Lately, I’ve been noticing a lot of babies and marriages around me (fortunately, no babies getting married, that would be weird). Maybe that’s because I told myself I wouldn’t get married while I’m still in school, and I just graduated. Or perhaps it’s because I know a lot of people that are currently pregnant, just had a baby, or talk about it all the time. The marriage portion? Well, I’ve always wanted to get married, so of course it’s always on my mind. Maybe my turning 30 this year has a little to do with it. Maybe I just like asking questions.

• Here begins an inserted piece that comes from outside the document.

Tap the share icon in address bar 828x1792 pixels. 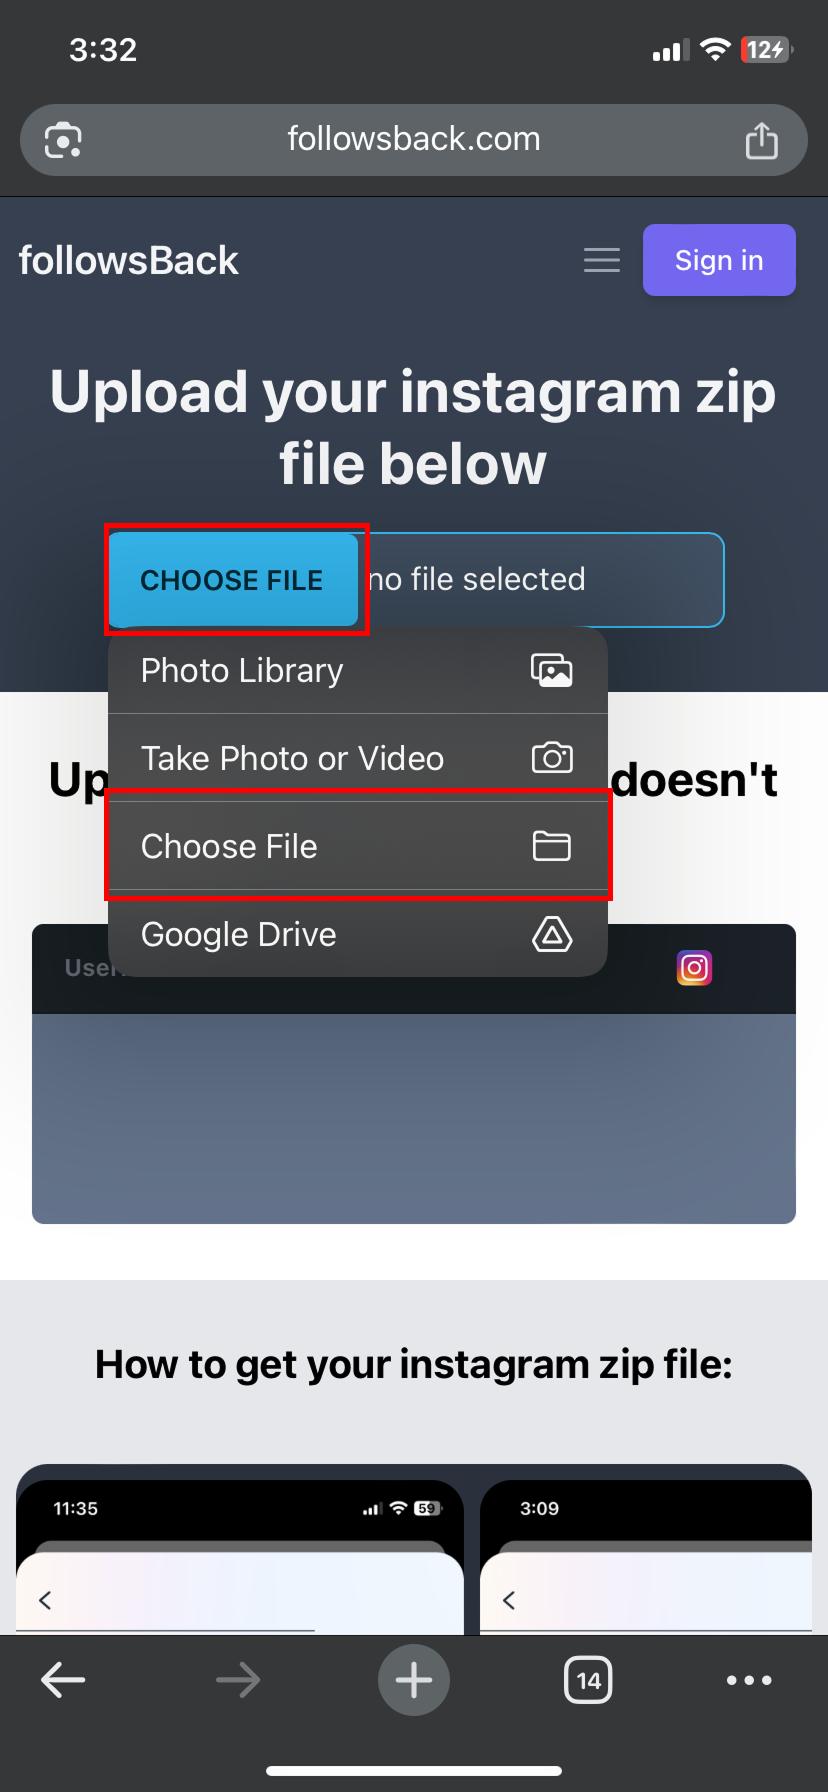click(761, 140)
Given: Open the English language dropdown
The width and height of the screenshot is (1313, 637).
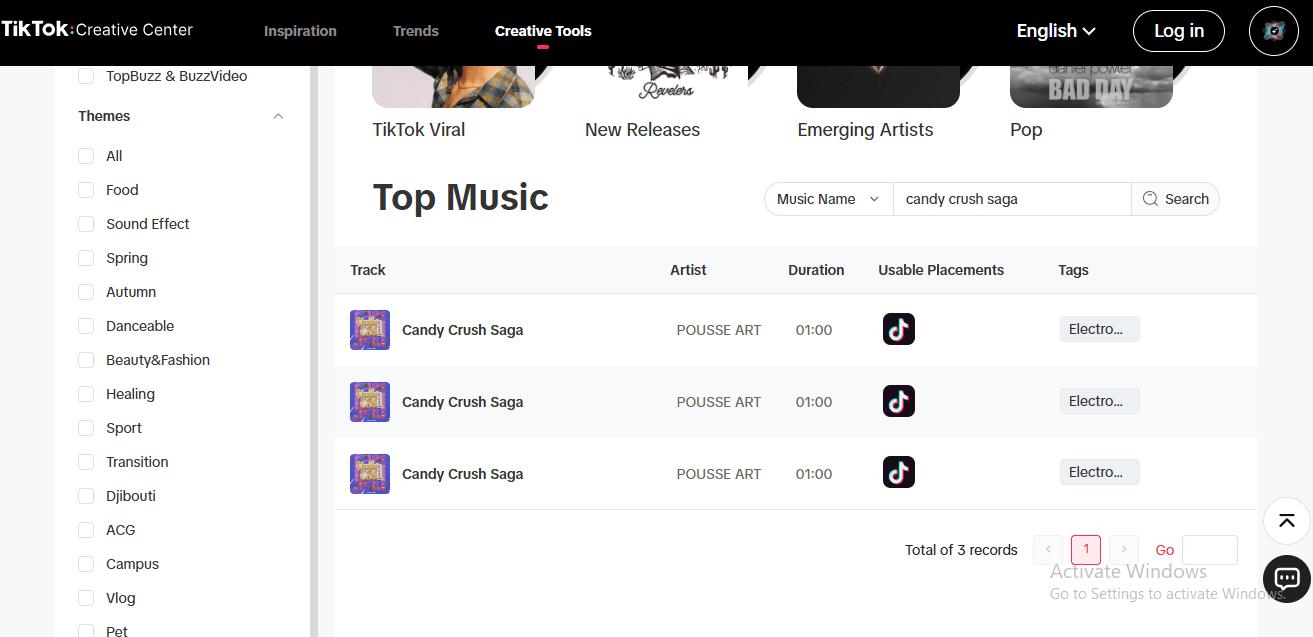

Thinking back to my blog about control a few days ago, there are some things that can be prepared for and some that cannot. I can plan and save and wait for the right time to get married, have kids, go to grad school, whatever. I could always defer for better conditions, I could always look back to worse conditions. I know kids don’t come with instructions, and neither do marriages. There are hundreds of books out there: how-to manuals, surveys, questions, 29 different levels of compatibility, but I think the real things that keep the marriage together, the real meat and potatoes (or boca and tofurkey products) that keep families together, just have to be experienced. No books. No one else telling me how to do it. Just our family keeping ourselves together from the inside out.

Nothing like bringing up a bunch of questions before I go to bed. That’s nothing new in my world, though.

I’ve been thinking about making the switch to Wordpress. I may keep it here though and start a new one for WP. Something more focused, less journal-ish, something more streamlined on one topic. I don’t know. I’ll keep you…wait for it…posted.